**REQUIRED ACTIONS**
#1 List the NCAA championships that, according to the text below on whether college sports are financially worth it, generate as much money as they cost to produce.
#2 From the text below on the finances of college sports, copy word for word the stretch from "Unlike the NCAA" through "colleges and universities.".

**TEXT**
Content starts

Is It Financially Worth It for Schools To Play College Sports Right Now?
Last week was the one-year anniversary of the World Health Organization’s declaration of COVID-19 as a global pandemic. It’s also been almost about a year since the NCAA canceled March Madness, which is one of the moments when the virus became real for much of America. If an organization as fixated on dollar signs as the NCAA was willing to give up its cash cow, things must be pretty bad. After all that 2020 laid on the world of college athletics, is it even worth it for schools to play college sports right now? That depends on the school, depends on the sport, depends on who’s watching and where they’re watching from.
If People Watch on TV, Playing Is Worth It for the NCAA
Nearly $868 million of the roughly $1.12 billion the NCAA made in 2019 came from fees from television and marketing rights. The next biggest chunk, $178 million, came from championships and national invitation tournaments, with the rest trickling in from investment income, sales and services, and contributions.
Exactly How Big Is TV to the NCAA? Just Look at 2019 vs. 2020
In 2020, COVID-19 chopped the NCAA’s $1.12 billion revenues in half to a little more than $500 million. Unlike every other year when television broadcasts inch toward $1 billion and account for the lion’s share of the NCAA’s bacon, only $165 million came from TV profits in 2020. That’s because last year, the majority of the NCAA’s profits — a measly $270 million — came not from broadcast rights, but from loss-of-revenue insurance payouts. Without TV, 2020 proved, the NCAA is on welfare.
College Sports Don’t Matter — March Madness Matters
The NCAA was set to rake in $827 million in 2020 from Turner Sports and CBS for the rights to broadcast March Madness. When the tournament was canceled, that number dropped to just $113.1 million. In all, the NCAA lost half its total revenue in 2020 from the COVID-19 forced cancellation of March Madness alone.
By comparison, only five of the NCAA’s 90 championships generate as much money as they cost to produce. Men’s basketball, of course, is one of them. The others are men’s hockey, men’s lacrosse, baseball and wrestling. You’ll notice that college football didn’t make the cut. That’s because most college football revenue comes from playoffs and bowl games, but bowl games and the D-I College Football Playoff are independently operated — the NCAA doesn’t get any revenue from them at all.
- Virtually all NCAA revenues come from television
- Virtually all NCAA television revenues come from March Madness
- Whether fans are in the stands are not, and no matter what happens with any other sports, if March Madness is televised and people watch, the NCAA will be fine
For Individual Schools, It’s a Whole Different Story
According to Forbes, “Large universities rely on sports revenues in order to balance their operating budgets.”
Unlike the NCAA as a collective, individual schools don’t have a golden goose basketball tournament that will pay all the bills and then some if they can just figure out how to get some television cameras courtside. For example:
- Tuition and fees generate only 20% of the revenues at public colleges and universities.

Content ends

**SUPPLIED RECORDS**
Content starts

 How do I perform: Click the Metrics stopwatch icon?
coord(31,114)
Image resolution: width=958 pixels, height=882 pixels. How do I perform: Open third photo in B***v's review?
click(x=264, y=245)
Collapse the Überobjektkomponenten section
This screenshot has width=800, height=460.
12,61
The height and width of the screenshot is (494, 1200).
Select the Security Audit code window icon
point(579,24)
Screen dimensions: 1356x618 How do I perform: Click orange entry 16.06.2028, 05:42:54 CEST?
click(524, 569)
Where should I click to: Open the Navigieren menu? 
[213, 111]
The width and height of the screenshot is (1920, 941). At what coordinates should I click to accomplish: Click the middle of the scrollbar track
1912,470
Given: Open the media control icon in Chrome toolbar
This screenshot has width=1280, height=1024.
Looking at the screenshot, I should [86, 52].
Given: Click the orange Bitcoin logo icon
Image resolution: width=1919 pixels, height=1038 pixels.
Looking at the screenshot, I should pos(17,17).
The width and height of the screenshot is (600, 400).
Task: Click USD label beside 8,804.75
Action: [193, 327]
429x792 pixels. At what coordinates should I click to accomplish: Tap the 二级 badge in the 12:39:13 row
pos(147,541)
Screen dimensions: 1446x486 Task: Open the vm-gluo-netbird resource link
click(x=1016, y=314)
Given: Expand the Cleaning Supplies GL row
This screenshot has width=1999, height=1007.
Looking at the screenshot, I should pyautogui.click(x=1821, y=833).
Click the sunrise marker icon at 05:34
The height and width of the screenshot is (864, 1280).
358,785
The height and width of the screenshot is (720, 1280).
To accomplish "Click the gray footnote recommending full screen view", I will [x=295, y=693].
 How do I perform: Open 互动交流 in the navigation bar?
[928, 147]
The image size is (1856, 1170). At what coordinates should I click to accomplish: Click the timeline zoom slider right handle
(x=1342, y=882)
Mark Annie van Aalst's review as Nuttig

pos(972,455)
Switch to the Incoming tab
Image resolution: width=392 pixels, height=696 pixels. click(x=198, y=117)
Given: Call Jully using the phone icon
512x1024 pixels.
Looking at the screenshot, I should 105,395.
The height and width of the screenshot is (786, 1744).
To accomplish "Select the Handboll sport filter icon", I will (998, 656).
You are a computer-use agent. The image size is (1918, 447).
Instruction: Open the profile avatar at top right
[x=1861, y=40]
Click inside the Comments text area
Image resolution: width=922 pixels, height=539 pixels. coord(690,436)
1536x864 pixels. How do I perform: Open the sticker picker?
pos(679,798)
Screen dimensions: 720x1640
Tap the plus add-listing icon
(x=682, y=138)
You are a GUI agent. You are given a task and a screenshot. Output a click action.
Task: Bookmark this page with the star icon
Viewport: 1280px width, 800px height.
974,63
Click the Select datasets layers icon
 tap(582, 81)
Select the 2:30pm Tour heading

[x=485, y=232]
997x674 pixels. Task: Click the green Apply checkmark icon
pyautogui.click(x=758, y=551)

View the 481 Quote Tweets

Content ends

**SOLUTION SET**
#1 Men's basketball, men's hockey, men's lacrosse, baseball, and wrestling.

#2
Unlike the NCAA as a collective, individual schools don’t have a golden goose basketball tournament that will pay all the bills and then some if they can just figure out how to get some television cameras courtside. For example:
- Tuition and fees generate only 20% of the revenues at public colleges and universities.